Non ricordo chi cominciò e nemmeno come: ricordo solo che la novità dello skate si espanse rapidissima. Cominciò, naturalmente, come una moda, fatta di marchi ed esibizioni, e noi tutti, da buoni borghesi o piccolo-borghesi, cercammo subito di distinguerci. Io ero riuscito, tra paghette, furtarelli nel borsellino di mia madre e regali di compleanno e di Natale, a comprarmi una tavola Tony Hawk – sette strati di acero canadese – su cui avevo appiccicato il grip e montato tracks e ruote dure.

Andavamo nei giardini di Corso Trieste a far pratica e a scrivere con gli Uniposca sui muri e sulle panchine il primo slogan che avevamo imparato: “Skateboarding is NOT a crime!”. I nostri diari scolastici, i banchi e le sedie e le porte del bagno del liceo ne furono presto ricoperti. Imparammo anche che skate si poteva abbreviare con “sk8”.

Powell-Tony-Hawk

Il parco del Corso era il nostro regno e si prestava bene a fare pratica di ollie e slides. Io, lo ammetto, non ero granché, ma cercavo almeno di non passare da poser, mettendoci il massimo impegno. Un giorno, dopo la scuola, trovammo che nei vialetti c’erano due ragazzi che skateavano, e non erano dei nostri: erano, giudicammo tutti, messi male: pantaloni coi tasconi pieni di strappi e buchi, t-shirt slabbrate, il cappellino girato all’indietro e delle strane scarpe nere consumate all’inverosimile sui lati esterni. Erano bravi però: senza timore prendevano possesso di tutti gli spazi, li percorrevano sullo skate, saltavano le buche con facilità.

Fu un incontro surreale: da una parte noi, i figli di papà, quelli del liceo privato, quelli con le Nike ai piedi (il fatto che i miei fossero impiegati statali e che ai piedi io avessi delle Superga qualsiasi era irrilevante), fermi a guardarli, più imbambolati per le acrobazie che gli vedevamo fare che per l’improvvisa occupazione di uno spazio che reputavamo nostro; dall’altra loro, solo in due, così agili, così sorprendentemente liberi.

Quasi venticinque anni dopo quel giorno io questo ricordo: che quel che mi sorprese fu il modo in cui, skateando, esercitavano una libertà che era fisica – nei percorsi scelti, nella capacità d’immaginare nuove evoluzioni rispetto a quelle che noi ormai ripetevamo senza sosta nei soliti angoli, nella fluidità dei movimenti, nel cadere e rialzarsi sorridendo, perché se eri caduto significava che avevi provato a spingere i tuoi limiti un po’ più in là – e che era allo stesso tempo mentale.
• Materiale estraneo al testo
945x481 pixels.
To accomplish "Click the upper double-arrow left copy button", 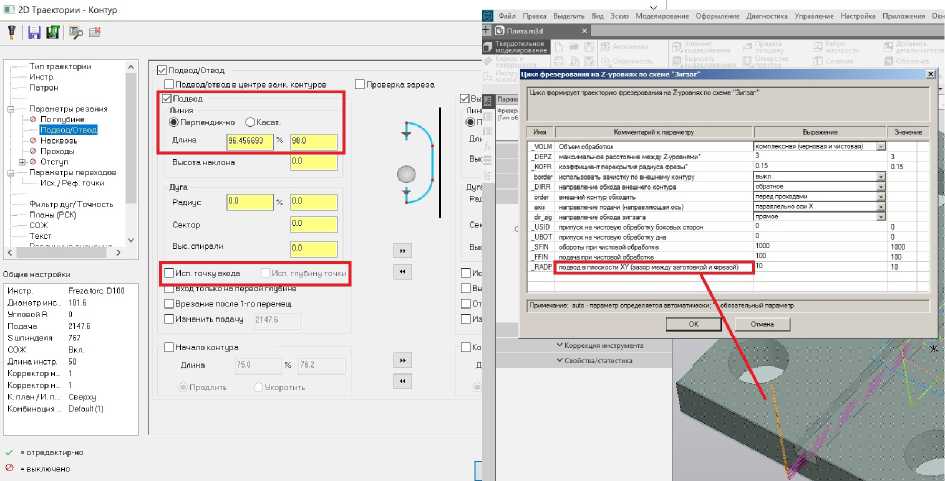I will pos(402,271).
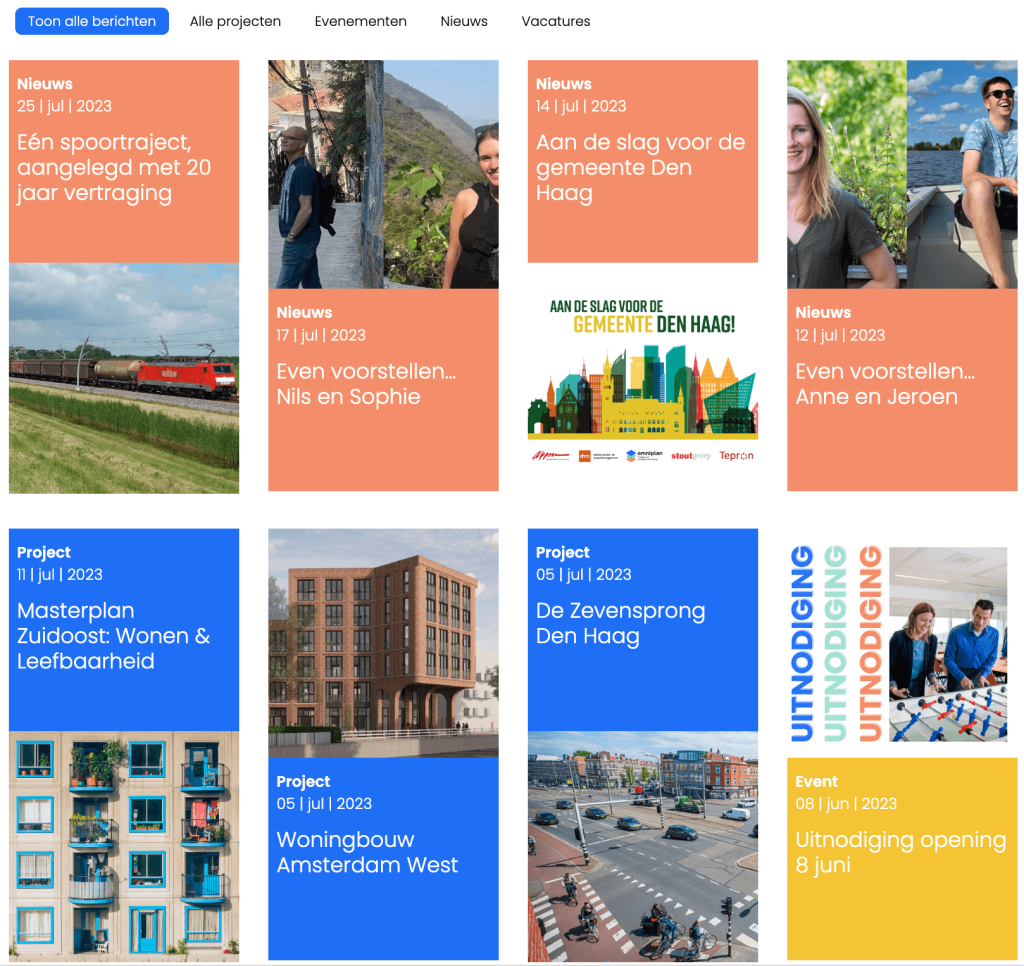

Lo capii quando uno dei due, un largo sorriso e una brutta acne sul volto, si avvicinò a vedere le nostre tavole. Facemmo conoscenza, i nostri timori caddero rapidamente travolti da quella facilità di approccio: venimmo a sapere che frequentava un istituto tecnico, che era stato bocciato due volte e che per questo aveva due anni più di noi, che lavorava il pomeriggio come meccanico. E che quelle scarpe devastate erano AirWalk. Capimmo che a lui interessavano le nostre tavole e quello che ci facevamo, non i conti in banca dei nostri genitori o i nostri voti nelle versioni di latino e greco. Eravamo noi i posers, non loro due. E lo capimmo tutti, anche i più ottusi mocciosi figli di papà.

Skateammo insieme per un anno abbondante. Quei due ci insegnarono tante cose, dal gergo degli skaters alle migliori marche di cuscinetti a sfera per le ruote, dall’ollie flip 180 a come invertire nose e tail; con loro scoprimmo nuovi spazi della città per skateare e ci facemmo diversi nemici tra proprietari di negozi e inquilini dei palazzi infastiditi dallo sbattere delle tavole sul marmo dei loro condomini. Alcuni di noi presero lo skate molto seriamente, migliorarono tantissimo, qualcuno si fece anche piuttosto male.

A quindici anni, in quel sogno borghese che era ed è la città di Caserta, lo skate fu per noi la prima presa di contatto con quella realtà della città che si trovava al di fuori della nostra bolla sociale, fatta di troppa prudenza, troppe convenzioni, troppa ipocrisia. Fu un ponte interclassista fatto di sette strati di acero canadese. Lo skate incrinò quella bolla borghese e per fortuna, un paio di quei ragazzini che skaetavano con me, misero la testa fuori e piano piano cominciarono ad uscirne. Mi piace pensare che se la mia vita ha preso una piega diversa e lontana rispetto a quella che era stata disegnata da altri per me, lo devo un po’ anche allo skate, e a quella lezione di libertà che lo skate mi diede nel 1990-91, nel parco di Corso Trieste, a Caserta.